*** EXERCISE DATA Section Begins ***
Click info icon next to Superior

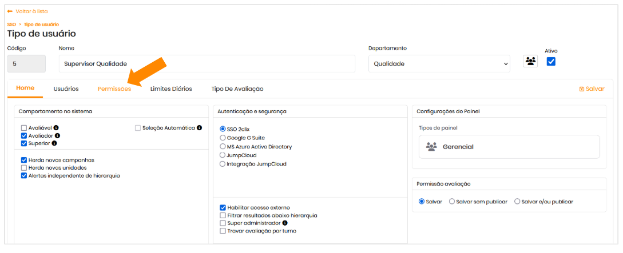click(54, 143)
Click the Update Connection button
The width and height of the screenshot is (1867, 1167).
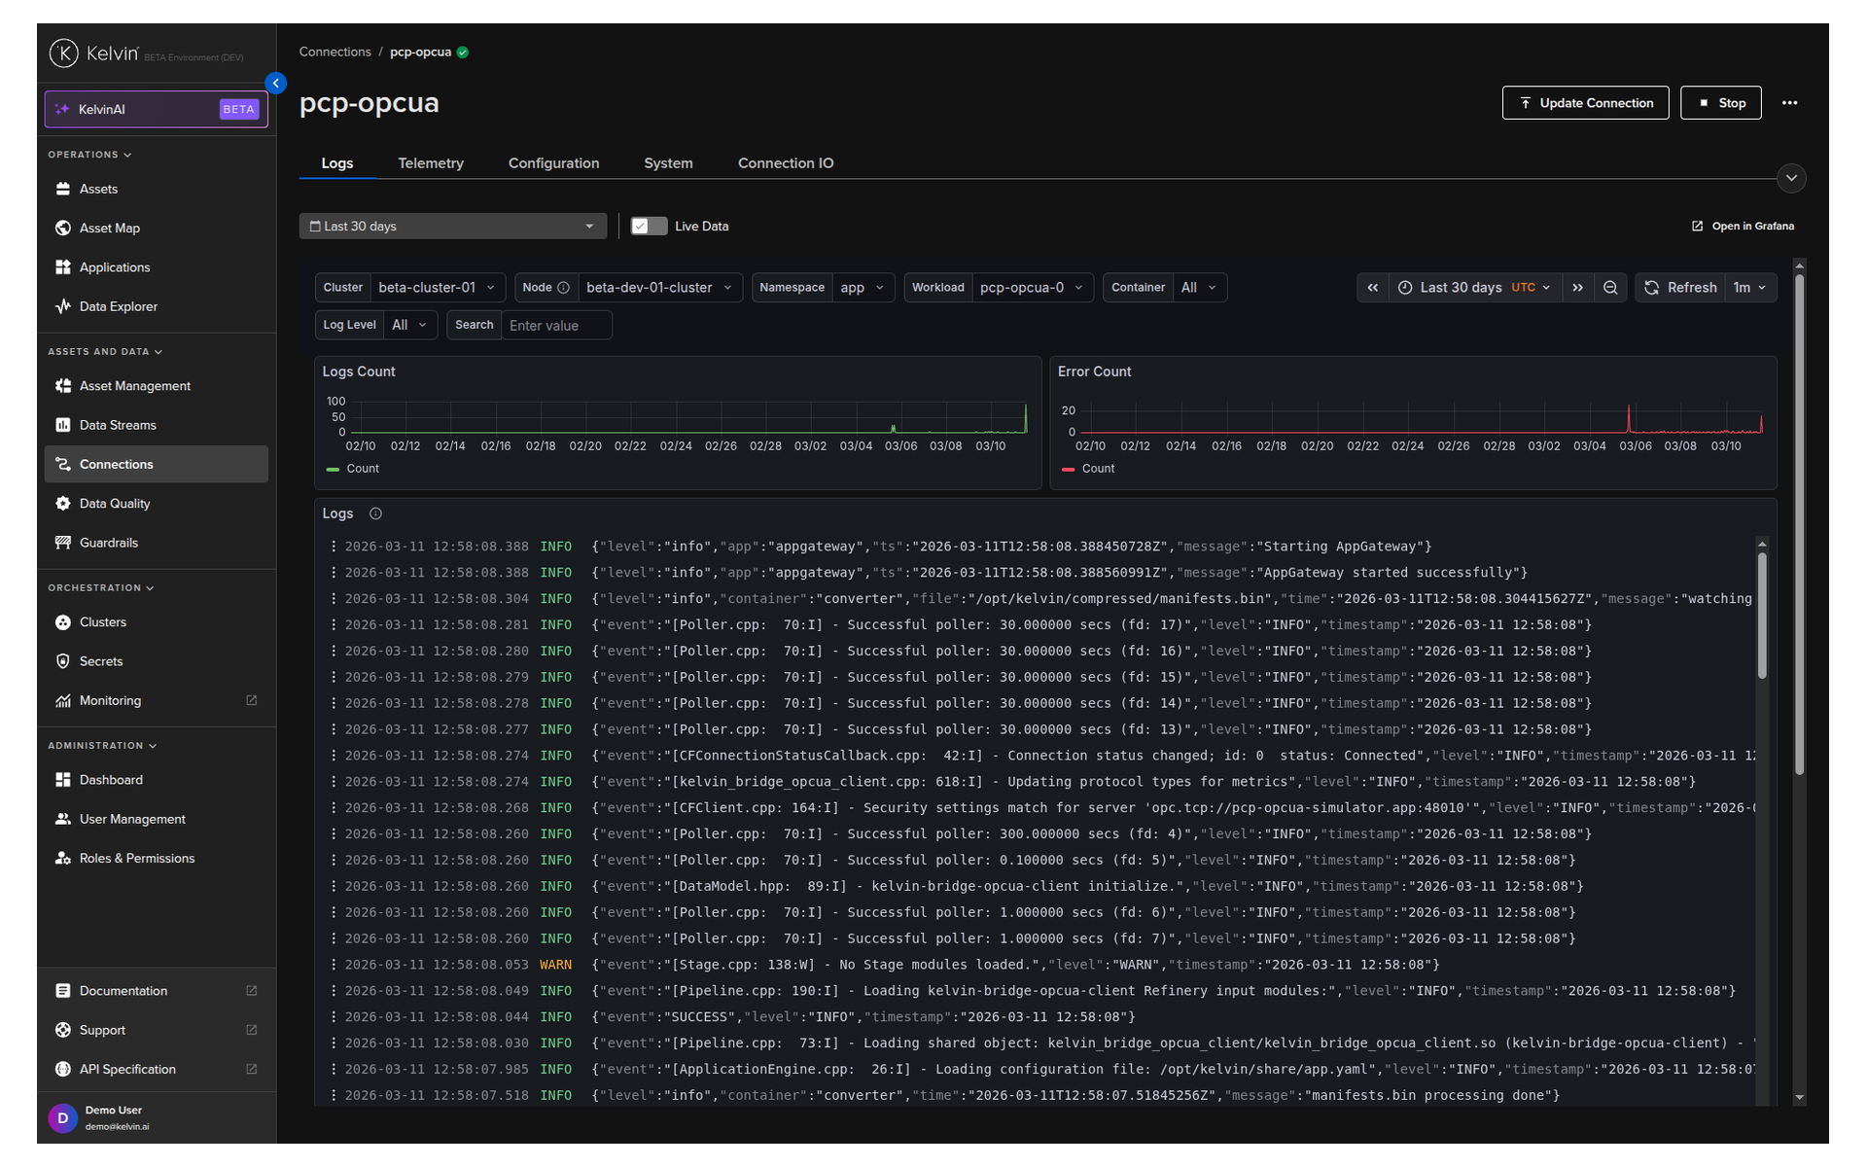click(1585, 103)
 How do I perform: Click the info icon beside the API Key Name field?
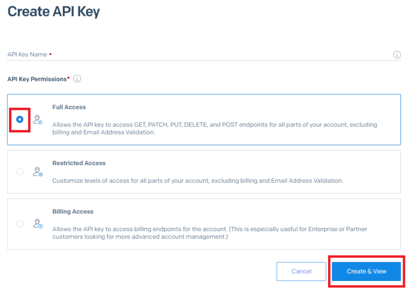[x=397, y=55]
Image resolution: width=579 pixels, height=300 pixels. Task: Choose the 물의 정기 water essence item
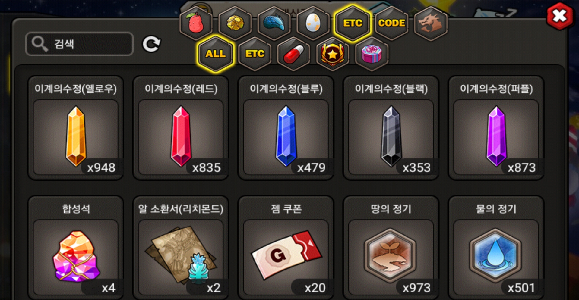tap(496, 248)
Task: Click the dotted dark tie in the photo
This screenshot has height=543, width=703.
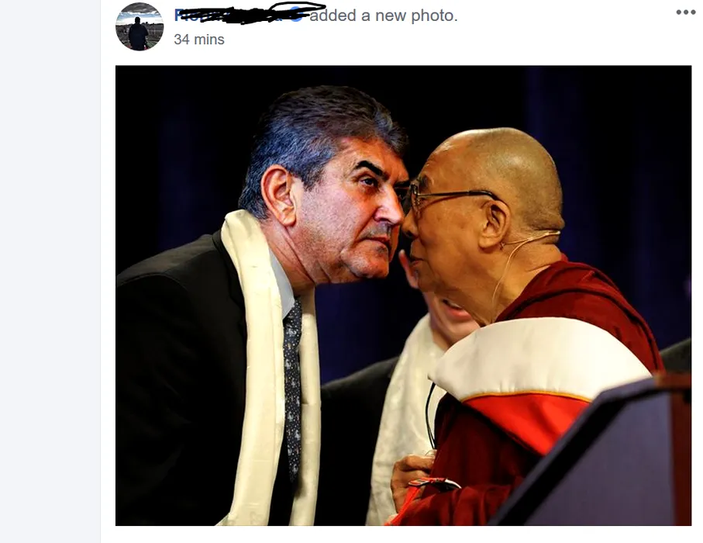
*** EXERCISE DATA Section Ends ***
◆ EXERCISE DETAILS ◆
Reproduce exactly the part of the records above that begins at the line holding "The width and" and ends at the final line, both included, leaving out the pictures.

◆ ANSWER SPACE ◆
The width and height of the screenshot is (1867, 1167).
click(1585, 103)
 How do I perform: Click the info icon beside the API Key Name field?
[x=397, y=55]
Image resolution: width=579 pixels, height=300 pixels. Task: Choose the 물의 정기 water essence item
tap(496, 248)
Task: Click the dotted dark tie in the photo
This screenshot has height=543, width=703.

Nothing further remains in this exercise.